(Dataset entries)
_ _ _ _ _

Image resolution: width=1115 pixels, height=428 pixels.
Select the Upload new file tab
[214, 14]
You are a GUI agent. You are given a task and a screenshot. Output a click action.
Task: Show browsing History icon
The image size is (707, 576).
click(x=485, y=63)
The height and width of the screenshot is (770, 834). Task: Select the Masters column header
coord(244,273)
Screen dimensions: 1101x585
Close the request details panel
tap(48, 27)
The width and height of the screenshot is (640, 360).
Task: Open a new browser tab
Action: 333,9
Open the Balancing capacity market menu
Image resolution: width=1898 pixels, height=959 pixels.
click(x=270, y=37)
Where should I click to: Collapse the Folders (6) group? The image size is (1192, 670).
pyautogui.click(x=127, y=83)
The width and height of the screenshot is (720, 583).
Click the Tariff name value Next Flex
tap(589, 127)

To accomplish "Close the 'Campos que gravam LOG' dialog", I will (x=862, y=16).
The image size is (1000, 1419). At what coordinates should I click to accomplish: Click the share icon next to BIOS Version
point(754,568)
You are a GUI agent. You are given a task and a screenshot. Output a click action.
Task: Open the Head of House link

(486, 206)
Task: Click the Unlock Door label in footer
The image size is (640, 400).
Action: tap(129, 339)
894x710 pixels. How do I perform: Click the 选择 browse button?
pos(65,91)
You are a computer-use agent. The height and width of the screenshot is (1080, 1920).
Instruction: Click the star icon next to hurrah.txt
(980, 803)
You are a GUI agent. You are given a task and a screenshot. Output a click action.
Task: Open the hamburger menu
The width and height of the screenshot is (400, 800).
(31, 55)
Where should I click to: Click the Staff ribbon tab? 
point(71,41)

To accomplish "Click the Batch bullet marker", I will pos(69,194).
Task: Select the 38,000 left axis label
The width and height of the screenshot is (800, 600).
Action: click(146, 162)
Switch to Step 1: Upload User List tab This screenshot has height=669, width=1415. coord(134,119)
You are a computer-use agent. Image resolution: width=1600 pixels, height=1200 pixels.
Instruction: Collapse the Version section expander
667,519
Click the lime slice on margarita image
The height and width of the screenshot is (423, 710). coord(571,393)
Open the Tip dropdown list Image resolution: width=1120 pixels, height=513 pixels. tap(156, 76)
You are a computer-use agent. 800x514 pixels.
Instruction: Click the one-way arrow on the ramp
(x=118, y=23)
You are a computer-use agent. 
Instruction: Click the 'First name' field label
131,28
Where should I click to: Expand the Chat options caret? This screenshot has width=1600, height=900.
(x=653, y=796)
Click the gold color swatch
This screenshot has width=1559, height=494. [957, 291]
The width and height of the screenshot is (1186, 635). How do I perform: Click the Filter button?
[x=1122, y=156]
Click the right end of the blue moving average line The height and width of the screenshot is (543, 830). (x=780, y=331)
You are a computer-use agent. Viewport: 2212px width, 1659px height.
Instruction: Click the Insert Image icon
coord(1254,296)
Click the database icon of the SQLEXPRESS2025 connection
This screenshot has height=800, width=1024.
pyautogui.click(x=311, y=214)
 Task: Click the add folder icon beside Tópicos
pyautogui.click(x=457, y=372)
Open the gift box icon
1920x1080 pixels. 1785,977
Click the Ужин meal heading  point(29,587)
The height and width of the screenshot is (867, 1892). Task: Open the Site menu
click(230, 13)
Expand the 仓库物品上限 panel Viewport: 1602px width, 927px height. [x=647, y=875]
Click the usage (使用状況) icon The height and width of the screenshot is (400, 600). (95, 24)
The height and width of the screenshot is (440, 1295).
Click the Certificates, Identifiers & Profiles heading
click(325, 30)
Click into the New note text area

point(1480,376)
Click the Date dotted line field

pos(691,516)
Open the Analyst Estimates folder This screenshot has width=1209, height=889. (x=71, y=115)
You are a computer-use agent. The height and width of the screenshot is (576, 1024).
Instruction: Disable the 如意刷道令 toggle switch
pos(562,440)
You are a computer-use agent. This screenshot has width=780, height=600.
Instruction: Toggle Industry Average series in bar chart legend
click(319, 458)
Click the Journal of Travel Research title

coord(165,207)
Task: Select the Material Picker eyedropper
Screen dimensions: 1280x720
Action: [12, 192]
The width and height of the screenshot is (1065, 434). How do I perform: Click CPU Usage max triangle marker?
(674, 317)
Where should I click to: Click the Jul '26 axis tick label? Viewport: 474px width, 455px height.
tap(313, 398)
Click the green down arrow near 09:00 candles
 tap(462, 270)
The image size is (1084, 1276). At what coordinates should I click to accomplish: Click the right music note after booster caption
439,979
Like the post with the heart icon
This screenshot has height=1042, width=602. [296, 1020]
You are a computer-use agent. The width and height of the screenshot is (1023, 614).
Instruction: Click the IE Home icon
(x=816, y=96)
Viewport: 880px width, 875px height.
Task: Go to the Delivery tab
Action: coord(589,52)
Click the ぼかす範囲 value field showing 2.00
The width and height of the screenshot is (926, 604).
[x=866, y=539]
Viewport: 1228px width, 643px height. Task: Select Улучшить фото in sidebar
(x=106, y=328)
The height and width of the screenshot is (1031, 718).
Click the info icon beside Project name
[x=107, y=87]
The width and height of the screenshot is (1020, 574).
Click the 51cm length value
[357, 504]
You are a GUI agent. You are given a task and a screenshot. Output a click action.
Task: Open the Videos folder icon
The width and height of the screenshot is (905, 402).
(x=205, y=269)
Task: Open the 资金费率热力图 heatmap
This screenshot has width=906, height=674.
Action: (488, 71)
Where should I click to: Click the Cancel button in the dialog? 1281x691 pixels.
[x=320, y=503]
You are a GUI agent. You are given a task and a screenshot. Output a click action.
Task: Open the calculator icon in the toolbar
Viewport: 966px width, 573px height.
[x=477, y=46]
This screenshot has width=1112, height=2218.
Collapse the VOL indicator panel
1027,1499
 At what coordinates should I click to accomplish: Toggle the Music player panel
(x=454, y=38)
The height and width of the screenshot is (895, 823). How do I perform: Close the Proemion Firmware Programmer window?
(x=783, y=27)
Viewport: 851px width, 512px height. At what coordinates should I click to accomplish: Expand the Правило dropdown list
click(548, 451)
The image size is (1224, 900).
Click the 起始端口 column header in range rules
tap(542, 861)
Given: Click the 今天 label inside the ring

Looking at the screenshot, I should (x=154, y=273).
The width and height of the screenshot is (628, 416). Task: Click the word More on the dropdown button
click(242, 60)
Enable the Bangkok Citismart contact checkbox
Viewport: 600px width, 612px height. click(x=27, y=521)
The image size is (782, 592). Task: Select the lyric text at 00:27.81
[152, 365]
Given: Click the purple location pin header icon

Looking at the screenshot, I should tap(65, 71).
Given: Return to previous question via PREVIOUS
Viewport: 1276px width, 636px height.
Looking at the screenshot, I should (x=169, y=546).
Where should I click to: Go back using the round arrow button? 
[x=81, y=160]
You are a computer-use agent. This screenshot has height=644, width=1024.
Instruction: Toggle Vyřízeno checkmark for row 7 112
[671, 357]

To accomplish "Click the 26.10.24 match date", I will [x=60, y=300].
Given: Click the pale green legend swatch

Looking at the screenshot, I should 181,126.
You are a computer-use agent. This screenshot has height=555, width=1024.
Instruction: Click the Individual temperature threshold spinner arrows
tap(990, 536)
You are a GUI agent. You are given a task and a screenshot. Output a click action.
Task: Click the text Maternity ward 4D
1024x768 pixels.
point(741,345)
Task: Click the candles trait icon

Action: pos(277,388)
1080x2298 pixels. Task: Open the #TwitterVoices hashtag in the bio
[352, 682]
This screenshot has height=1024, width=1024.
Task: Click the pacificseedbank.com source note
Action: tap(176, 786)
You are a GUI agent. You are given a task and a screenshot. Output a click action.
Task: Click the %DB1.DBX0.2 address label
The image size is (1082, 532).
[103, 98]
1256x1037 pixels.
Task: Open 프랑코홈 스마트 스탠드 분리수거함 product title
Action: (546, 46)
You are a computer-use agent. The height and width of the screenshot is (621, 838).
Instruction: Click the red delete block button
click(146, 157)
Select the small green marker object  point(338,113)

_ _ _ _ _

__Directions__:
The entries above hold a line with "The height and width of the screenshot is (895, 823)." and a later line with "The image size is (1224, 900).". Write out exactly those lines and all lines between, nothing more.

__Result for this task__:
The height and width of the screenshot is (895, 823). How do I perform: Close the Proemion Firmware Programmer window?
(x=783, y=27)
Viewport: 851px width, 512px height. At what coordinates should I click to accomplish: Expand the Правило dropdown list
click(548, 451)
The image size is (1224, 900).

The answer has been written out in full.